The circuits seem fine, so Elsaify calls Martinez,
who sits nearby, and says that probe 10—slated for
deployment the next day—is ready to be sealed. Martinez
grabs the circuitry block and places it inside the
special capsule that will protect the electronics from
water and ice. But as he presses the two halves
together, he notices that they don't quite close. "This
is the kind of thing you design on the computer and it
looks fine, but when you go to put it together..."
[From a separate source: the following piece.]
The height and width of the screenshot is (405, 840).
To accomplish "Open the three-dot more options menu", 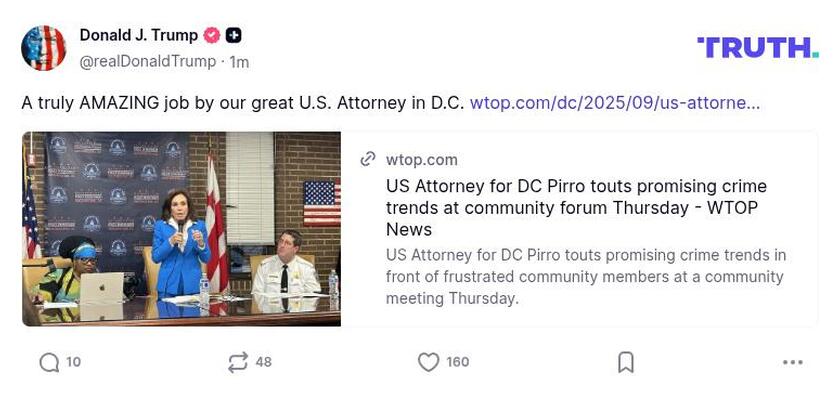I will pyautogui.click(x=793, y=362).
Martinez says, pausing as he pops the case open to look
inside. The problem, he concludes, is that the group
replaced some of the sensors with slightly larger ones,
and the case is now not closing perfectly, its halves
separated by about 2 millimeters.
Martinez and Elsaify attempt to rearrange the
electronics—to no good effect. They then discuss
shaving the inside of the case but decide that they'd
end up punching a hole in it. They also study the
possibility of changing the antenna's position, but
nothing works. After nearly 2 hours of frustrated
attempts to close the troublesome capsule, Martinez
makes an executive decision: "We'll have to trim the
antenna."
With diagonal cutters he lops off a millimeter-thick
slice of the antenna's plastic cap, revealing a coiled
copper wire inside. He tries to close the case, but it
still doesn't fit together. He goes ahead and trims one
more piece—plastic and copper fragments flying meters
away—and the two parts finally close.
The problem now is to determine how the shortened
antenna will affect the probe's communications
capabilities. Pure ice is not much of a problem for
radio signals, Martinez tells me, but water strongly
absorbs them, and the Briksdalsbreen is full of puddles
and streams. To assess the situation, Martinez calls on
Gang Zou, another postdoc in the group. The Chinese
radio engineer sets the probe to broadcast some test
data and reaches over to the spectrum analyzer. It shows
a 433-megahertz signal at 2 milliwatts of power—the
probe's transmission. It's not tremendously strong, but
the researchers conclude it's enough for sending data
through tens of meters of ice.
With all the electronics tests completed, the probe
is ready for the final touch: using superglue and epoxy,
Martinez seals the case. It's 1 a.m., and probe 10 has
finally been made whole.
Earth has more than 160
000 glaciers. Scientists study them
because they are an integral part of our climatic
system, affecting and being affected by it. Today, with
the rise of global surface temperatures, the overall
trend is of "continuous if not accelerated glacier
melting," according to the World Glacier Monitoring
Service, in Zurich, Switzerland, which maintains the
largest database on the subject.
By the end of this century, the U.N.
Intergovernmental Panel on Climate Change projects that
sea level will rise by 11 to 77 centimeters. Most of the
increase will be due to thermal expansion of the water,
but glacial melting is expected to contribute a
significant portion—as much as 30 percent—of the
total. The disappearance of ice masses may have a
serious socioeconomic impact not only on low-lying
coastal areas but also on regions whose hydrology and
vegetation depend on glaciers.
But if the shrinkage is widespread, it's not
universal. It turns out that the Briksdalsbreen and
other glaciers in this part of Norway were not
melting—they were growing. During the 1990s, the
Briksdalsbreen and its neighbors the Bergsetbreen, the
Bødalsbreen, and the Nigardsbreen have all experienced
growth at speeds that surprised many researchers. In
1994 alone the front of the Briksdalsbreen charged ahead
80 meters, about four times its annual average. If you
visited the glacier that year, you could actually see it
slowly advancing, its front bulldozing plants, rocks,
and everything else in front of it.
Why have these glaciers grown while so many others
are melting? The answer: precipitation. During the early
1990s this region experienced consecutive winters with
unusually high humidity, with some years registering
almost double the usual precipitation, which, at the top
of the glaciers, fell as snow. "Global warming means
both temperature rise and increase of precipitation in
coastal areas due to higher evaporation," says Stefan
Winkler, a geography professor at the University of
Würzburg, in Germany, who has been tracking Norwegian
glaciers. "And high winter precipitation means nothing
else but high snow accumulation." It was this extra
dollop of snow that made the glaciers grow.
Scientists suspect, however, that this phenomenon
alone is not enough to explain the Briksdalsbreen's
spectacular advances in years like 1994. Something else
was also in action. The likely candidate is a
large-scale fluctuation of atmospheric pressure that
affects the climate of most of the Northern Hemisphere.
"It's called the North Atlantic Oscillation," says Atle
Nesje, a geology professor at the University of Bergen.
One of its effects is that when pressure gets unusually
low over Iceland and unusually high over the western
part of the Mediterranean Sea, a mass of moist air flows
into northwest Europe. "The result is a lot of
precipitation in western Norway," he says.